Slijmvlies -> mucosa; binnenste laagje van oa de darm.
Slokdarm -> verbindingsbuis tussen de mond en de maag.
Spastisch colon -> zie IBS / PDS
Spoorelementen -> noodzakelijke elementen in de voeding zoals ijzer, zink, magnesium.
Spijsvertering -> het totaal aan processen om voedsel om te zetten en op te nemen in het lichaam.
Spina bifida -> aangeboren open verbinding van de wervelkolom en de huid; open ruggetje.
Splint -> klein katheterslangetje om de urineleiders open te houden.
Stenose -> vernauwing.
Steriel -> het ontbreken van micro-organismen.
Stoma -> kunstmatige uitgang, huidmondje.
Stomaplug -> soort stopje voor in een colostoma.
Stomastans -> apparaat om een opening in de huidplak te maken.
Stomata -> meervoud van stoma.
Stomaverpleegkundige -> verpleegkundige die in stomazorg gespecialiseerd is.
Strictuur -> fijne vernauwing.
Suppo (sitorium) -> zetpil; pil die als genees- of pijnstillend middel in de aarsopening gebracht wordt.
Symptoom -> klacht als gevolg van een bepaalde aandoening.
Systeemziekte -> ziekte waarin meerdere orgaansystemen betrokken zijn.
T
Tenesme -> valse ontlastingsnood.
Terminale ileitis -> ontsteking van het laatste deel van de dunne darm, meestal door de ziekte van Crohn.
Terugslagventiel -> zit in een urostomazakje; zorgt ervoor dat de urine niet meer terug naar de stoma kan lopen.
Topisch -> plaatselijk.
Toucheren -> onderzoek van de endeldarm via een vinger in de anus.
Toxische megacolon -> zeer ernstige colitis met 'uitzetting' van de dikke darm en gevaar op perforatie.
Tranquillizer -> kalmerend geneesmiddel.
Tress -> draadje dat in een fistelopening wordt geplaatst.
Trombose -> bloedklontervorming in een ader.
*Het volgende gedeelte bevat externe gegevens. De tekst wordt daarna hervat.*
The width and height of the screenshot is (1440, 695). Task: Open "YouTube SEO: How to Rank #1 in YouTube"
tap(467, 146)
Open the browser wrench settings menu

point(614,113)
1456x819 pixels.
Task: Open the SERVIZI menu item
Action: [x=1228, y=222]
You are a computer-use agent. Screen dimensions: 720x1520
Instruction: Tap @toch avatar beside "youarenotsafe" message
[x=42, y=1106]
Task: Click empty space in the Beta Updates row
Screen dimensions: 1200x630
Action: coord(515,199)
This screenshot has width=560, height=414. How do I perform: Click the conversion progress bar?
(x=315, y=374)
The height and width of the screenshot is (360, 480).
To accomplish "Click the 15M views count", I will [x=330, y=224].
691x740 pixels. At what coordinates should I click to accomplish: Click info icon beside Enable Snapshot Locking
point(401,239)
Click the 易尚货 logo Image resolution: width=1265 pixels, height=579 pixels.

Twaalfvingerige darm -> zie duodenum.
Tweedelig systeem -> stomazakje waarbij het zakje en de huidplaat 2 verschillende delen vormen.
U
Ulceratie -> verzwering.
Ureter -> urineleider.
Urethra -> plasbuis.
Urgency -> ontlastingsdrang.
Urgentie -> dringende noodzaak.
Urine -> overtollig vocht, samen met afvalstoffen uit het bloed; geproduceerd in de nieren.
Urostoma -> urinestoma; kunstmatige uitgang van de urinewegen.
V
Verschuivingsplastie -> operatie waarbij een slijmvliesflapje wordt verplaatst om een fistel te sluiten.
Verzonken stoma -> teruggetrokken stoma.
Virtuele coloscopie -> onderzoek waarbij de dikke darm 3-dimensionaal via een computerscherm wordt onderzocht.
Virus -> minuscuul organisme dat lichaamscellen kan infecteren.
Witte-bloedcelscan -> isotopen-scan dat de plaats en de ernst van ontstekingsprocessen aantoont.
W
Wild vlees -> wildgroei van goedaardig weefsel vaak na wondgenezing.
Witte-bloedcelscan -> isotopen-scan dat de plaats en de ernst van ontstekingsprocessen aantoont.
Z
Zetpil -> zie suppo.
Zilvernitraat -> ook wel helse steen; sterk etsend middel om wratjes en wild vlees weg te branden.